◆ Available data
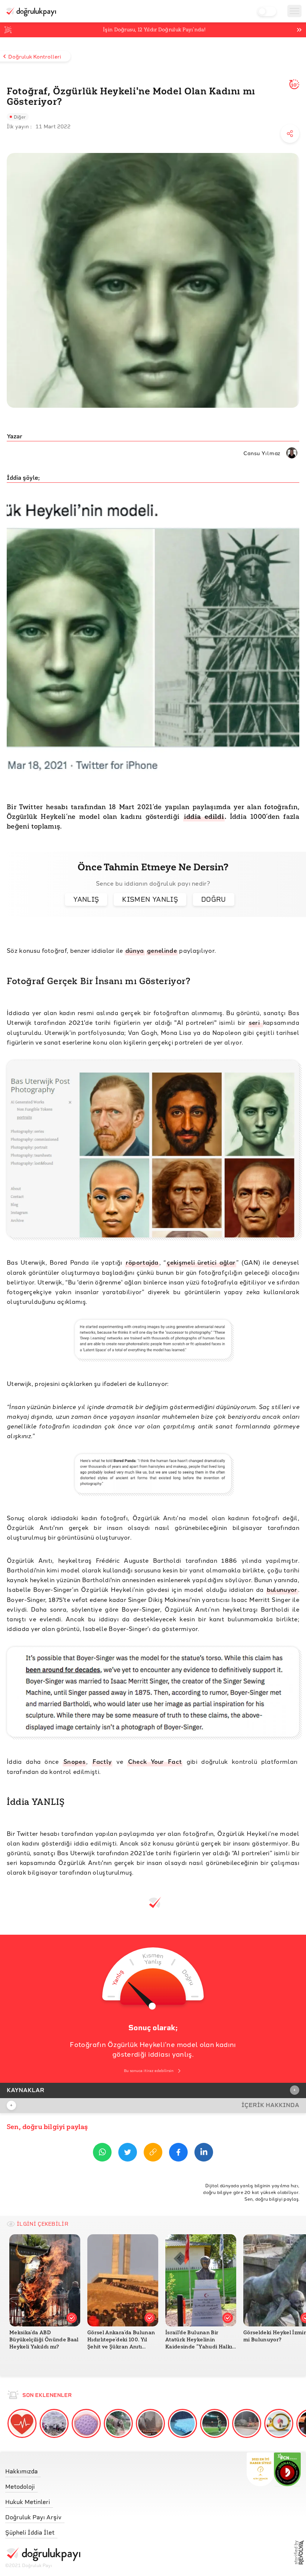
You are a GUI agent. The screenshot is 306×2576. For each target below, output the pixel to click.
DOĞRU (213, 899)
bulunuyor (282, 1589)
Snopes (74, 1761)
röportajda (142, 1262)
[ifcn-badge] (260, 2469)
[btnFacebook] (178, 2153)
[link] (42, 2469)
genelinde (162, 950)
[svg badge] (287, 2469)
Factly (102, 1761)
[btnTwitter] (127, 2153)
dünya (134, 950)
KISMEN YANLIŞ (150, 899)
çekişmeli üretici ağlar (201, 1262)
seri (255, 1022)
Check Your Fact (155, 1761)
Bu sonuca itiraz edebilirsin (149, 2071)
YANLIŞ (86, 899)
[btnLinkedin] (203, 2153)
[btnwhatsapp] (102, 2153)
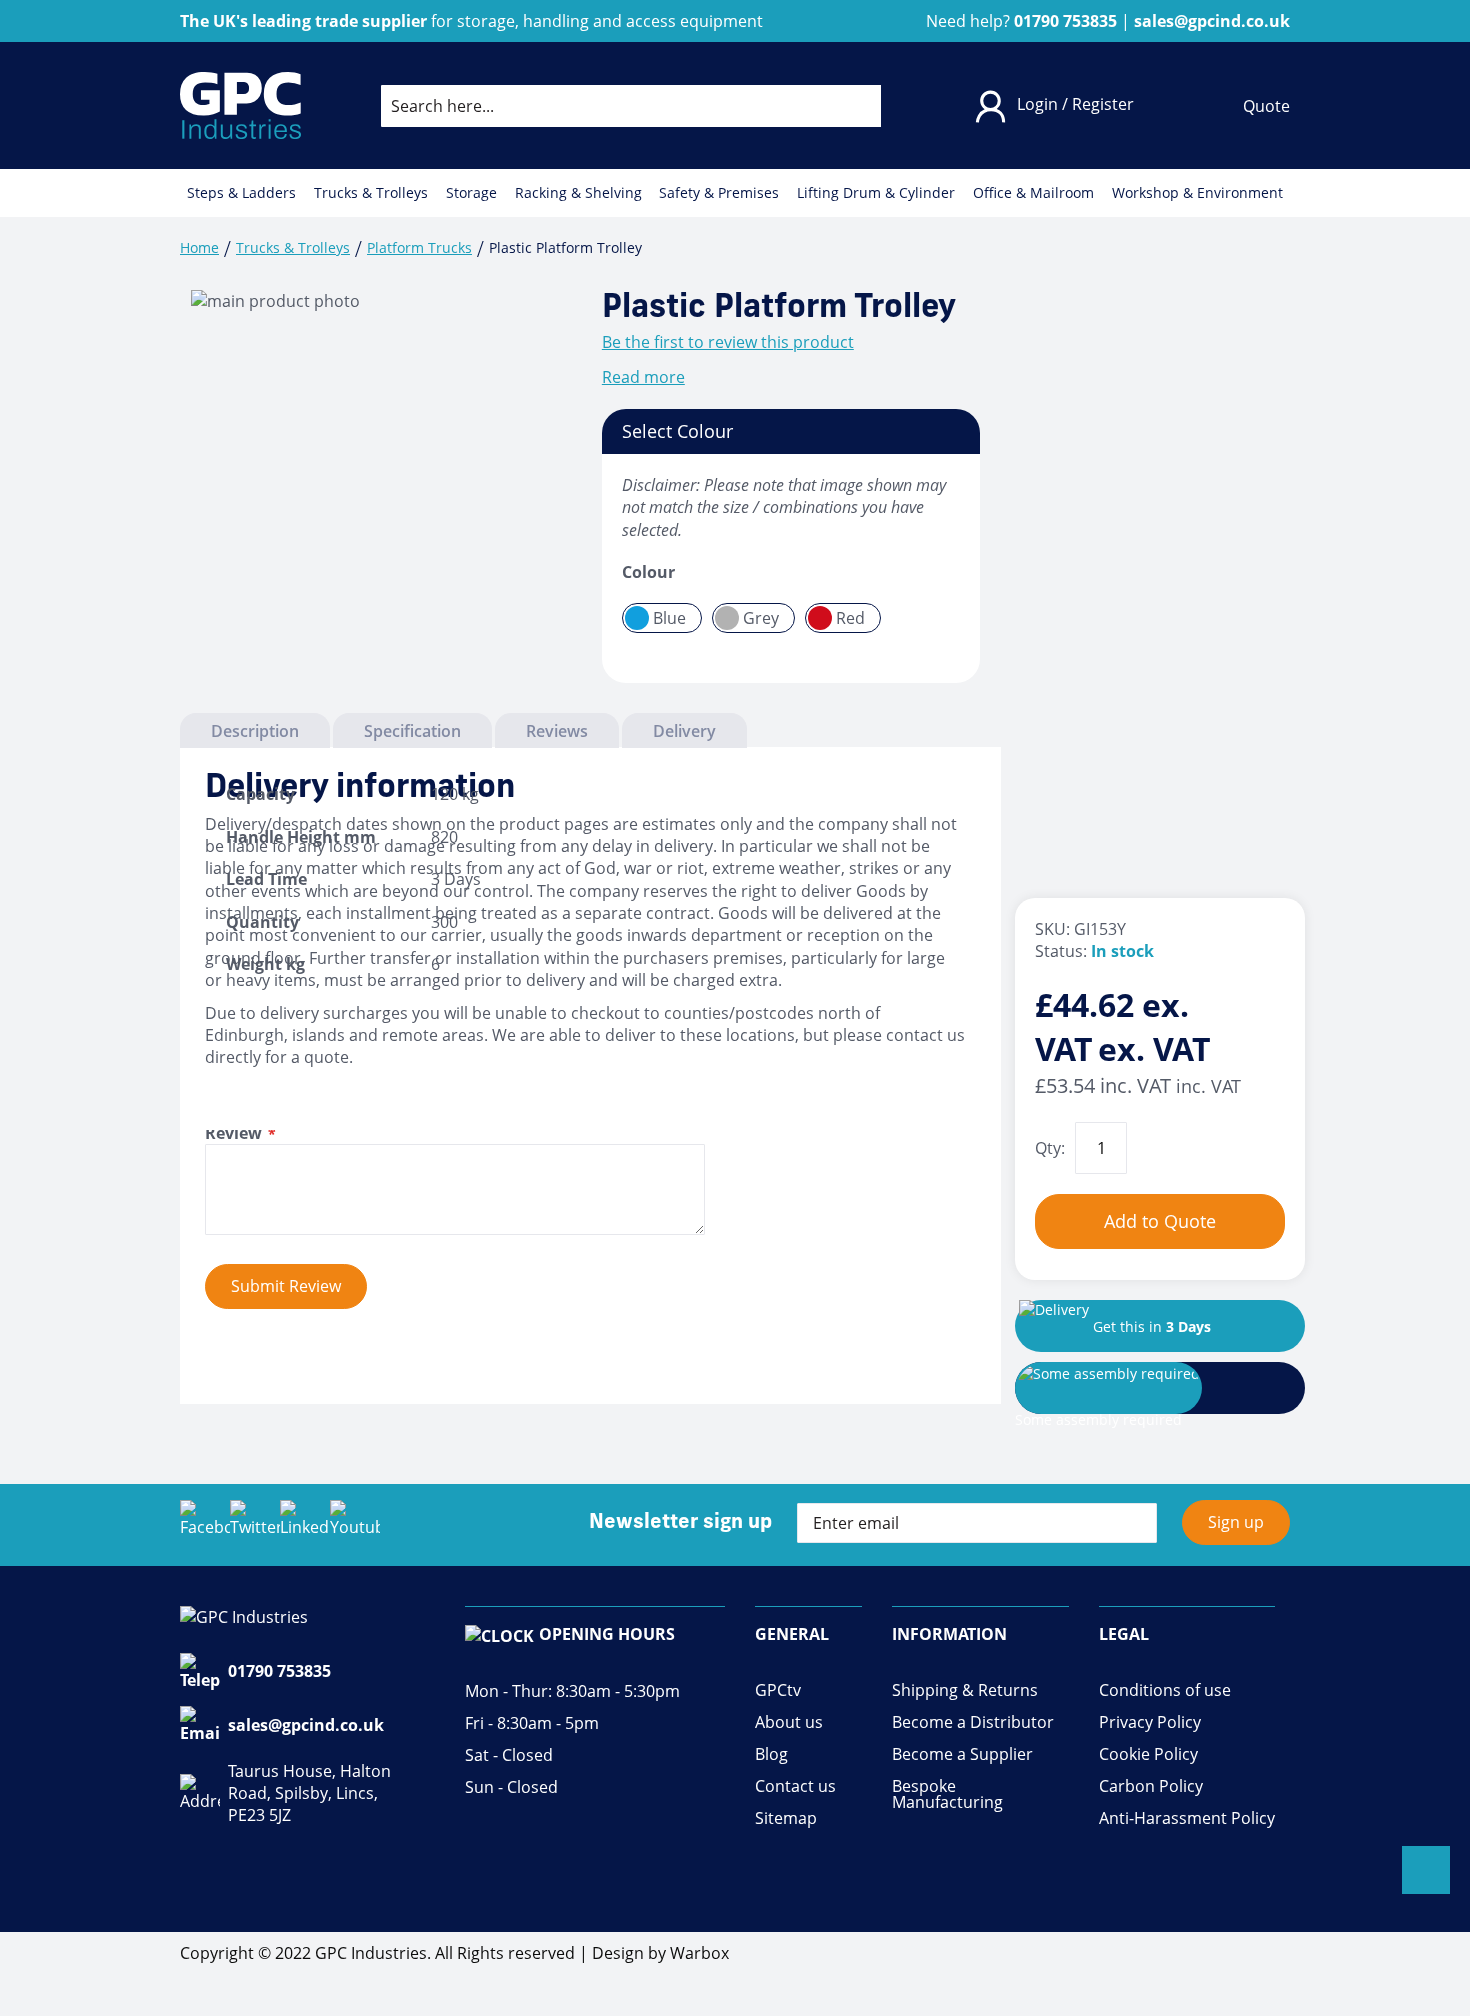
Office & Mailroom (1033, 193)
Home (199, 247)
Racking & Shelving (578, 193)
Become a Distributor (973, 1722)
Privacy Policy (1150, 1722)
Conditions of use (1165, 1690)
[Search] (850, 106)
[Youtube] (355, 1525)
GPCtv (778, 1690)
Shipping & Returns (965, 1690)
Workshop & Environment (1197, 193)
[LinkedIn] (305, 1525)
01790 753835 (279, 1671)
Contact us (795, 1786)
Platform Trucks (419, 247)
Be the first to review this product (728, 342)
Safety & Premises (719, 193)
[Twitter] (255, 1525)
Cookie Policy (1148, 1754)
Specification (412, 731)
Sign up (1236, 1522)
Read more (643, 377)
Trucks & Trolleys (371, 193)
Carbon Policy (1151, 1786)
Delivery (684, 731)
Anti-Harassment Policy (1187, 1818)
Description (255, 731)
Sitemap (786, 1818)
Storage (471, 193)
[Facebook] (205, 1525)
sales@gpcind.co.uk (306, 1725)
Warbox (699, 1953)
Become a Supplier (962, 1754)
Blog (771, 1754)
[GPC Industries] (240, 105)
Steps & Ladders (241, 193)
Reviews (557, 731)
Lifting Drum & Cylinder (876, 193)
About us (789, 1722)
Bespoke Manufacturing (947, 1794)
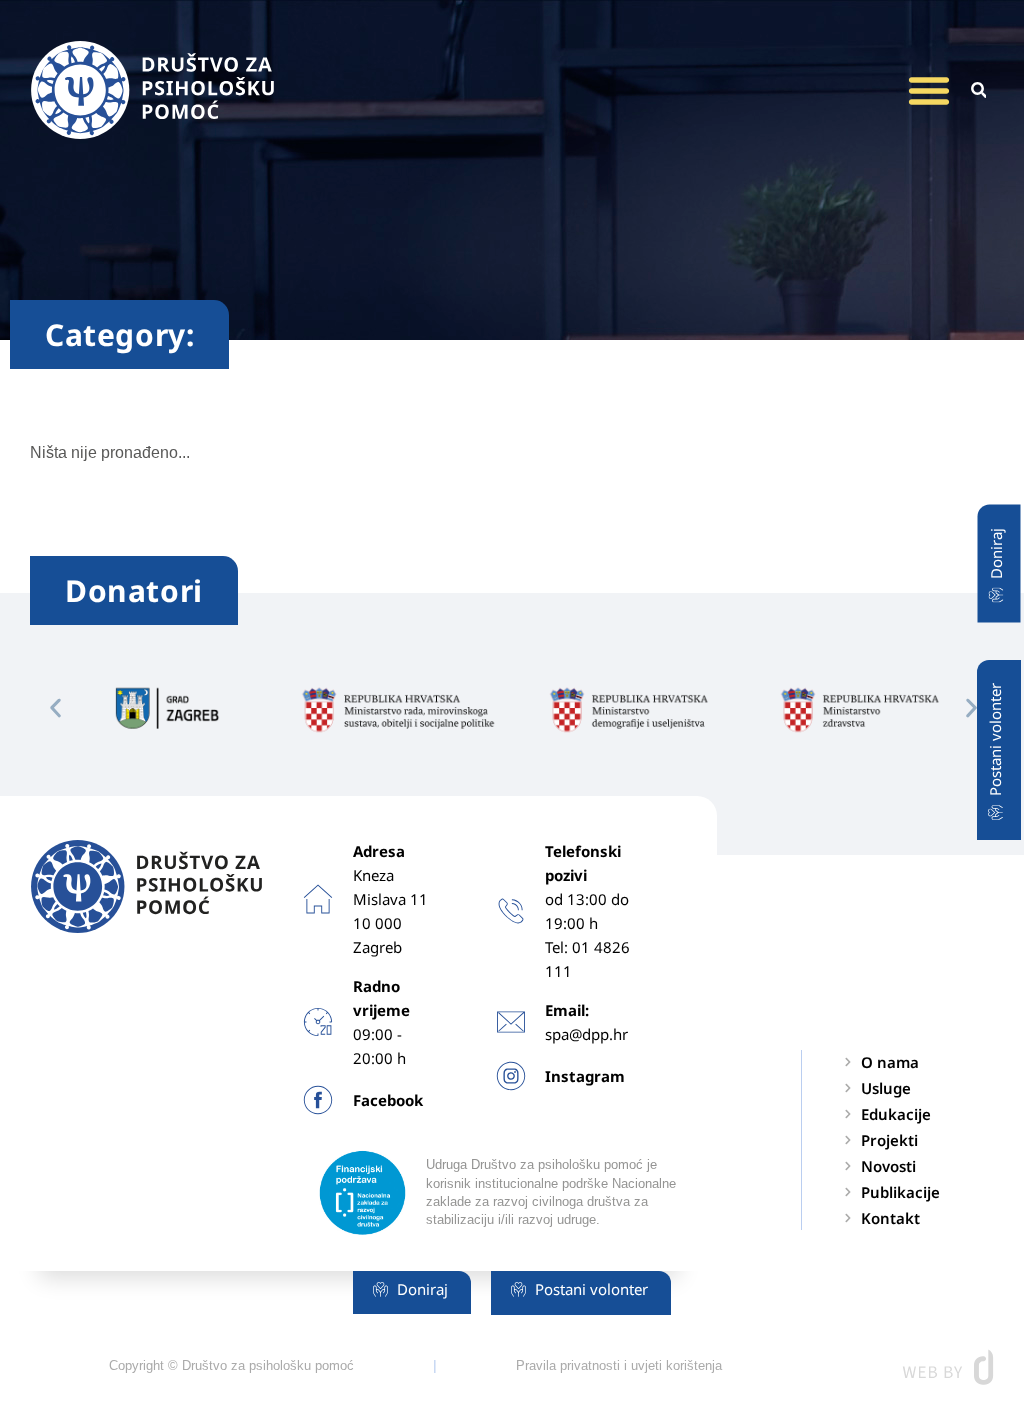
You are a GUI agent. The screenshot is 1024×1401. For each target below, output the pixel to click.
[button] (929, 90)
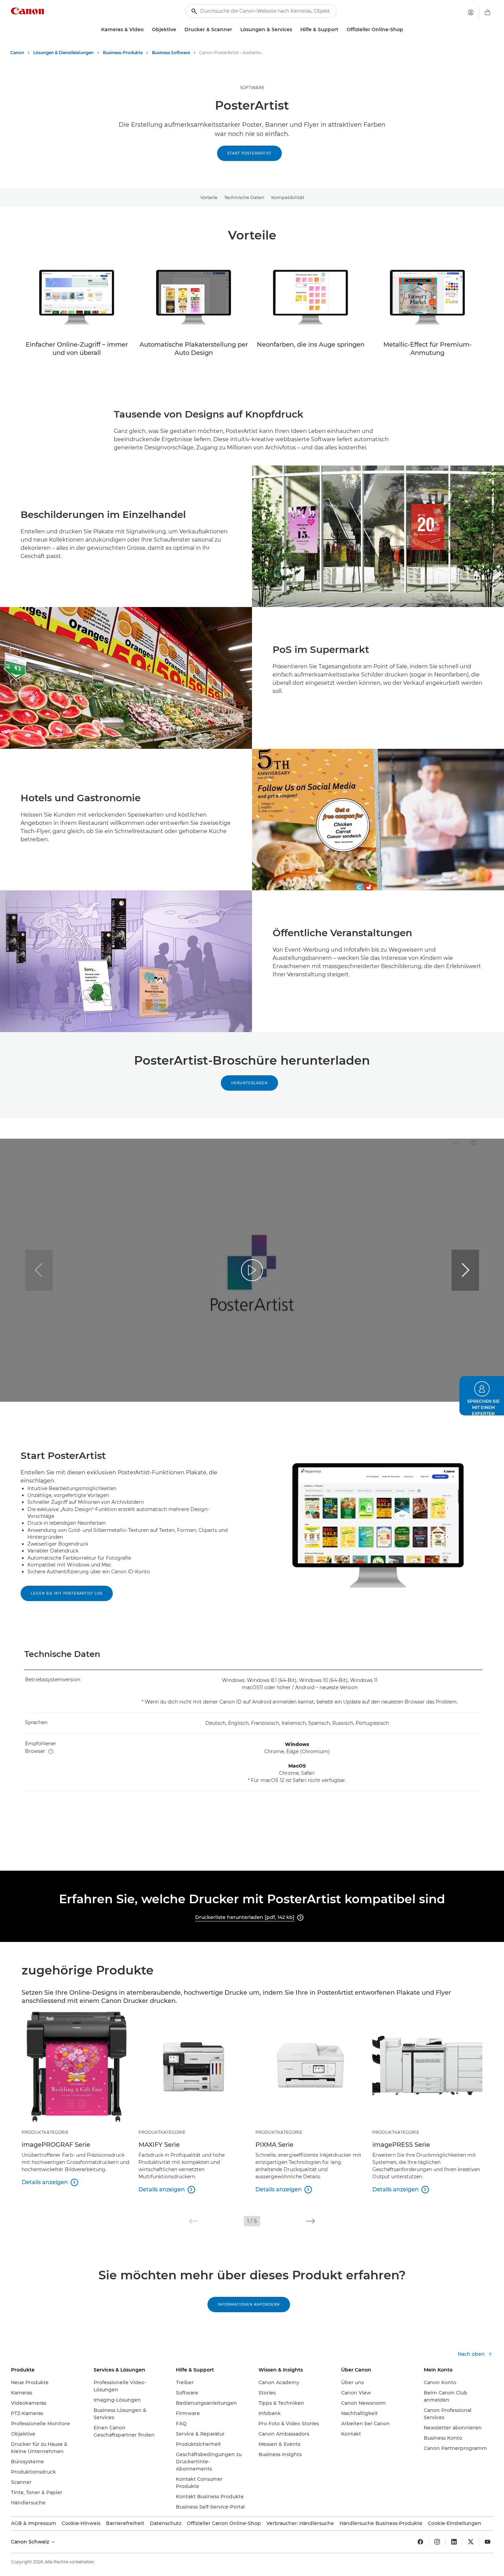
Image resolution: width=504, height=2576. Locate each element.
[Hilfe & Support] (341, 29)
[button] (465, 1270)
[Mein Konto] (470, 12)
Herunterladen (249, 1083)
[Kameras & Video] (146, 29)
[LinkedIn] (454, 2541)
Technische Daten (244, 197)
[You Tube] (487, 2541)
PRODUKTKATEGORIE (45, 2132)
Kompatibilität (287, 197)
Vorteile (208, 197)
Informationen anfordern (249, 2304)
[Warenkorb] (487, 12)
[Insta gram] (437, 2541)
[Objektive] (179, 29)
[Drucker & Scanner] (235, 29)
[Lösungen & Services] (295, 29)
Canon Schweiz (30, 2542)
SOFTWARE (252, 87)
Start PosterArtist (249, 153)
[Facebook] (420, 2541)
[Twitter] (470, 2541)
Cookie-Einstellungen (454, 2523)
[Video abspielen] (252, 1270)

◆ What is needed
Using only the listing above, restate exactly the lines from the line containing "Home (199, 247)" through the line containing "Platform Trucks (419, 247)", both included.

◆ Written solution
Home (199, 247)
Racking & Shelving (578, 193)
Become a Distributor (973, 1722)
Privacy Policy (1150, 1722)
Conditions of use (1165, 1690)
[Search] (850, 106)
[Youtube] (355, 1525)
GPCtv (778, 1690)
Shipping & Returns (965, 1690)
Workshop & Environment (1197, 193)
[LinkedIn] (305, 1525)
01790 753835 (279, 1671)
Contact us (795, 1786)
Platform Trucks (419, 247)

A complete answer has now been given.